ABOUT THIS EXERCISE
If a line in the listing carries the word "orange", return a copy of that line.

DATASET RECORDS
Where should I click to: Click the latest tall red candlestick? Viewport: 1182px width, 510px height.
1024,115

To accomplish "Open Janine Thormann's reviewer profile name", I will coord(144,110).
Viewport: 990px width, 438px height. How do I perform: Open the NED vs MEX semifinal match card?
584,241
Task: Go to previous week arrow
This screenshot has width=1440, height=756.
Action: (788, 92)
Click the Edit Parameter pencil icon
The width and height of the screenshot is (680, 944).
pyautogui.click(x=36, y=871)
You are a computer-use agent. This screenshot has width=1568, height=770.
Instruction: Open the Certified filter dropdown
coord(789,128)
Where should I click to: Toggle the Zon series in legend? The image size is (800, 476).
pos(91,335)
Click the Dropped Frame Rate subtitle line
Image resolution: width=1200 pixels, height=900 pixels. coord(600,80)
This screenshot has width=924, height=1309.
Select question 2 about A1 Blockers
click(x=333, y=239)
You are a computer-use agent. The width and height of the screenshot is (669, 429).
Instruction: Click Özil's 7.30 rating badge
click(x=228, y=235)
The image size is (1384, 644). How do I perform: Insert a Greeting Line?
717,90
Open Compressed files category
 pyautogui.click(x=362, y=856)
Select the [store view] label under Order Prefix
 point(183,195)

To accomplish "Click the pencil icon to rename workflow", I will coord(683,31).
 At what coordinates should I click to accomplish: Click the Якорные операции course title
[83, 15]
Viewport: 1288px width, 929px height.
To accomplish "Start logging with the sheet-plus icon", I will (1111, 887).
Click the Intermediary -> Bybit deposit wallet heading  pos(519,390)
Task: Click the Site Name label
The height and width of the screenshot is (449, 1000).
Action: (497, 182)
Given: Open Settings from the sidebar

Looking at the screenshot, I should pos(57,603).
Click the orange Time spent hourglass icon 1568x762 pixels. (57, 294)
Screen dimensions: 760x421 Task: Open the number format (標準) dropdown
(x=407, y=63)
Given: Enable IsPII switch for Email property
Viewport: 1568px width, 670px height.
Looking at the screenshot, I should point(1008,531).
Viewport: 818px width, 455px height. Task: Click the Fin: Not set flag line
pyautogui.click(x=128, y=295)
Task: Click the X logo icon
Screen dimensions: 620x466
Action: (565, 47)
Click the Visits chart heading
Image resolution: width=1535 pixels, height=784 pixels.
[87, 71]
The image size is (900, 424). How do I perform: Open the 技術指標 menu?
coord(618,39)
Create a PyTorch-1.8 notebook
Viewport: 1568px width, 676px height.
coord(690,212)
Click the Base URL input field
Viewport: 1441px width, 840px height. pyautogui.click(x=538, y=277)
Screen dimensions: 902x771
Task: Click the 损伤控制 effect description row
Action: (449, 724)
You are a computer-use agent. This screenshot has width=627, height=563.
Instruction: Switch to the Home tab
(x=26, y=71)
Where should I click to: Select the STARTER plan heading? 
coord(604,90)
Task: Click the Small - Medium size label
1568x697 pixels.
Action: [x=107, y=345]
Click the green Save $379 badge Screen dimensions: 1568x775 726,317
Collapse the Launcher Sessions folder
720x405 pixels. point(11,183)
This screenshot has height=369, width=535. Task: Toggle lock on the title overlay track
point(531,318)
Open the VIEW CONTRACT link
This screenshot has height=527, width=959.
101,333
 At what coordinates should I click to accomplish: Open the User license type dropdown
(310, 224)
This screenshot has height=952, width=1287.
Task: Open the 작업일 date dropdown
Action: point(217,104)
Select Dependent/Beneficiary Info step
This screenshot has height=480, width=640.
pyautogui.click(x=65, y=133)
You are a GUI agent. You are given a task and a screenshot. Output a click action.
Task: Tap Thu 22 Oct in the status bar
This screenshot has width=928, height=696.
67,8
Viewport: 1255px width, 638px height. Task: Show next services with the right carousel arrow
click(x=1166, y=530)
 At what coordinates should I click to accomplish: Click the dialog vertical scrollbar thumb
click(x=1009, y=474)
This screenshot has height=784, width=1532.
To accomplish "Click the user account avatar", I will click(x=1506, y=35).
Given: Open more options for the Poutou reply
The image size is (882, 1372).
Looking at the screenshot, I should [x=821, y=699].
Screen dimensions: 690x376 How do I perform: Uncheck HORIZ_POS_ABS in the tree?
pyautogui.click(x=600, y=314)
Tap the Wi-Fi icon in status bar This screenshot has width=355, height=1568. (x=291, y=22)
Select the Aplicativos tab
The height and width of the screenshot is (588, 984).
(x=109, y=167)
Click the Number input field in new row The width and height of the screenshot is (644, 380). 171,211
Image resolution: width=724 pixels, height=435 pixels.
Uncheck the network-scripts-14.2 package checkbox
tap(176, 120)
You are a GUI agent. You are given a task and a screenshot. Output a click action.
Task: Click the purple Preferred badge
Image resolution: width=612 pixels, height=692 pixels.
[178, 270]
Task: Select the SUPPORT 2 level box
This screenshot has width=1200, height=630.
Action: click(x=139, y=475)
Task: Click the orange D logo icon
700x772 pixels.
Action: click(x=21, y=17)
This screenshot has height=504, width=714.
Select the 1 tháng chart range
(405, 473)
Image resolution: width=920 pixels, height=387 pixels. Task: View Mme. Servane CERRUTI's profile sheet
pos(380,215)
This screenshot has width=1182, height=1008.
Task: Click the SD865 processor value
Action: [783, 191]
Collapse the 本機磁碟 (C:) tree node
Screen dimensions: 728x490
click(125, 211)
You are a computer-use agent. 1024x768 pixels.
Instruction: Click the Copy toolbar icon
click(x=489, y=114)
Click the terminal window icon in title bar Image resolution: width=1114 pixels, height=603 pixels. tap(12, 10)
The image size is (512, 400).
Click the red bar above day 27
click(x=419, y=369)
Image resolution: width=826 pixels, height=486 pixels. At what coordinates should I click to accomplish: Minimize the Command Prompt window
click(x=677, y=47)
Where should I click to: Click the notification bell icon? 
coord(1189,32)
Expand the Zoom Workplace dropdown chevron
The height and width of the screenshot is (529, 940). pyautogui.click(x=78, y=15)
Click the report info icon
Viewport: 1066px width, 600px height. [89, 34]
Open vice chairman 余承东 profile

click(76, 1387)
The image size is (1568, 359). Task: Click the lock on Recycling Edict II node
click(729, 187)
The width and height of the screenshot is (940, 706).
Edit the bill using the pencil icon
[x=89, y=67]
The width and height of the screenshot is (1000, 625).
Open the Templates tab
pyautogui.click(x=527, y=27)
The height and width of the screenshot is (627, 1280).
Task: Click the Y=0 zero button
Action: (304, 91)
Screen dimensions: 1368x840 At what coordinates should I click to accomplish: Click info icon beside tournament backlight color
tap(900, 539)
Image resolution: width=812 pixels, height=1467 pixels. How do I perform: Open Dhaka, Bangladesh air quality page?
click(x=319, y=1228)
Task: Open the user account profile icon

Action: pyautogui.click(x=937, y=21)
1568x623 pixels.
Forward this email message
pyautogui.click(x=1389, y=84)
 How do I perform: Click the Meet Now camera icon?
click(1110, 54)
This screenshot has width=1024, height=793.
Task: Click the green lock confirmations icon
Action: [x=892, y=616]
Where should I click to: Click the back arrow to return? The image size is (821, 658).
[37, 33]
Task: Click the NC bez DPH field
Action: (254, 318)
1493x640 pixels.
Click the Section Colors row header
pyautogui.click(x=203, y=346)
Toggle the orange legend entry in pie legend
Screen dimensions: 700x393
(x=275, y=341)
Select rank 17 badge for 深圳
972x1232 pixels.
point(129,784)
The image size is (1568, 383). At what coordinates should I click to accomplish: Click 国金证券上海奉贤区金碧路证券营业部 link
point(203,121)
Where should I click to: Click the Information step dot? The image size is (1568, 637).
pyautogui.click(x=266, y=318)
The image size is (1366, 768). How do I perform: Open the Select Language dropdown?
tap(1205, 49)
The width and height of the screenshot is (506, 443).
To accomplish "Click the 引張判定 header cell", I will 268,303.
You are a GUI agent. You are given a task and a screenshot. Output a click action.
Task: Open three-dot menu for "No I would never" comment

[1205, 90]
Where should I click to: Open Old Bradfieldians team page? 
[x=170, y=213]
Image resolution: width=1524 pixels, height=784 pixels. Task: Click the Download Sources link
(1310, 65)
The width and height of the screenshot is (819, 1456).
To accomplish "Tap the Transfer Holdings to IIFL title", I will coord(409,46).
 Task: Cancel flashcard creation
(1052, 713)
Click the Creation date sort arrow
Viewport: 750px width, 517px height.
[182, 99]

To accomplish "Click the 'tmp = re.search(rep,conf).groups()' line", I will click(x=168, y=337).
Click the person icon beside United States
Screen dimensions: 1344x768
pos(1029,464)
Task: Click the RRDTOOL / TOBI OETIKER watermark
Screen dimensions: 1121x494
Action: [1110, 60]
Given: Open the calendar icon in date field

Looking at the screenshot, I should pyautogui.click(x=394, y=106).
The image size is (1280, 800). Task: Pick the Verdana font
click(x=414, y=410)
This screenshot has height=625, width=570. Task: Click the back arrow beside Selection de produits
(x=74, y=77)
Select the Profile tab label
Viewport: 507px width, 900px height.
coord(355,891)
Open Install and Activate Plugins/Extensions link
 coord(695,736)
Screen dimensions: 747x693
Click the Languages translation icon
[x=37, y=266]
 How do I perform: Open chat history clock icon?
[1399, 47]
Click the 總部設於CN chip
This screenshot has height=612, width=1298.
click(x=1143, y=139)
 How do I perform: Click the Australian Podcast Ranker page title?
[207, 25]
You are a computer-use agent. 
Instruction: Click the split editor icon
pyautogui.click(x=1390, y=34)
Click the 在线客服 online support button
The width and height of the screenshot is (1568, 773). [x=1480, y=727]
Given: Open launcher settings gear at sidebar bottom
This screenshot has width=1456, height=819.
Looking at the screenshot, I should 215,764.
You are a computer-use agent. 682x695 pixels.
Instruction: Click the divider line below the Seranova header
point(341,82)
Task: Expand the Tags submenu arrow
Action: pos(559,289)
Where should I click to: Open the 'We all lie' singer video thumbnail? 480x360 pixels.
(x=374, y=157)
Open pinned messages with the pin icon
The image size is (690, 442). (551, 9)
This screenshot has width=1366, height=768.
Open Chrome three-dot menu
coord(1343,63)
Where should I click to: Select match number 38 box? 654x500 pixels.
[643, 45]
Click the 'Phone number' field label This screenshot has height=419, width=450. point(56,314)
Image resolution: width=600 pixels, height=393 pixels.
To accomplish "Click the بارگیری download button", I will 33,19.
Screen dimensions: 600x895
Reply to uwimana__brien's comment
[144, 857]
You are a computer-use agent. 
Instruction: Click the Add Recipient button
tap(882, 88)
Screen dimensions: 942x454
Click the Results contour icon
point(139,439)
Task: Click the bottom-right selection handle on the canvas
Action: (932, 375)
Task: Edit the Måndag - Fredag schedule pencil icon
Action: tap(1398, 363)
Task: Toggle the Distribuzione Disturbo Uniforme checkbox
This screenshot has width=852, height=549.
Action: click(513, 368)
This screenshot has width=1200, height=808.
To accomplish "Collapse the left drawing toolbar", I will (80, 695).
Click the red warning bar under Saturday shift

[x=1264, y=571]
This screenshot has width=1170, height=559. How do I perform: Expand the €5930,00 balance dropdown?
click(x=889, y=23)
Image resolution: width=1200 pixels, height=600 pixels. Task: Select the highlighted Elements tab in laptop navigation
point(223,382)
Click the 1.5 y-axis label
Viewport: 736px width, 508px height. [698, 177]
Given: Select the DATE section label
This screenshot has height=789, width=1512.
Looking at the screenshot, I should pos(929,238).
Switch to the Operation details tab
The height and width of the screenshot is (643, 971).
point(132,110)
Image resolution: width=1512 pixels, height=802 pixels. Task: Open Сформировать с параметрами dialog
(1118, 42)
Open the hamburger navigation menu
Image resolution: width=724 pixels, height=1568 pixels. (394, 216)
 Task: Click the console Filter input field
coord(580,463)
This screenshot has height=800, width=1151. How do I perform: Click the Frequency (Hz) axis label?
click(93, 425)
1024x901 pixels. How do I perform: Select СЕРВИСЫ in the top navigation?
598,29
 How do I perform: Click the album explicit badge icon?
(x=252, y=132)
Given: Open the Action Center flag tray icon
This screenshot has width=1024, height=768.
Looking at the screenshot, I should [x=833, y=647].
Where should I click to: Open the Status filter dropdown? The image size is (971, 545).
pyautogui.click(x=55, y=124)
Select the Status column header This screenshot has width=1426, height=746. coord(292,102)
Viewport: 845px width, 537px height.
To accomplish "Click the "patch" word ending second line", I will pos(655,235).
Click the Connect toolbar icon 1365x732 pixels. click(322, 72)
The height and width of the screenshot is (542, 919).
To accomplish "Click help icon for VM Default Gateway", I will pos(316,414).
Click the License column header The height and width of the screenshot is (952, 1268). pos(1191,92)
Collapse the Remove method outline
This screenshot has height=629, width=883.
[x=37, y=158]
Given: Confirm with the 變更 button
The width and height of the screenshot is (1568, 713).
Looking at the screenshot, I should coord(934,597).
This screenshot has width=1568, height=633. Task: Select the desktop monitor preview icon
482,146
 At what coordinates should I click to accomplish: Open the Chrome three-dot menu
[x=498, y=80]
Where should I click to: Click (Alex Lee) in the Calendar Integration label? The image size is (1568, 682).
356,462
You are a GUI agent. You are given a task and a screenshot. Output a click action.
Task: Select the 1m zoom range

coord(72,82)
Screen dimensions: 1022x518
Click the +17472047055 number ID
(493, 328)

EXERCISE OUTPUT
Click the orange Time spent hourglass icon 1568x762 pixels. (57, 294)
Task: Click the orange D logo icon
Toggle the orange legend entry in pie legend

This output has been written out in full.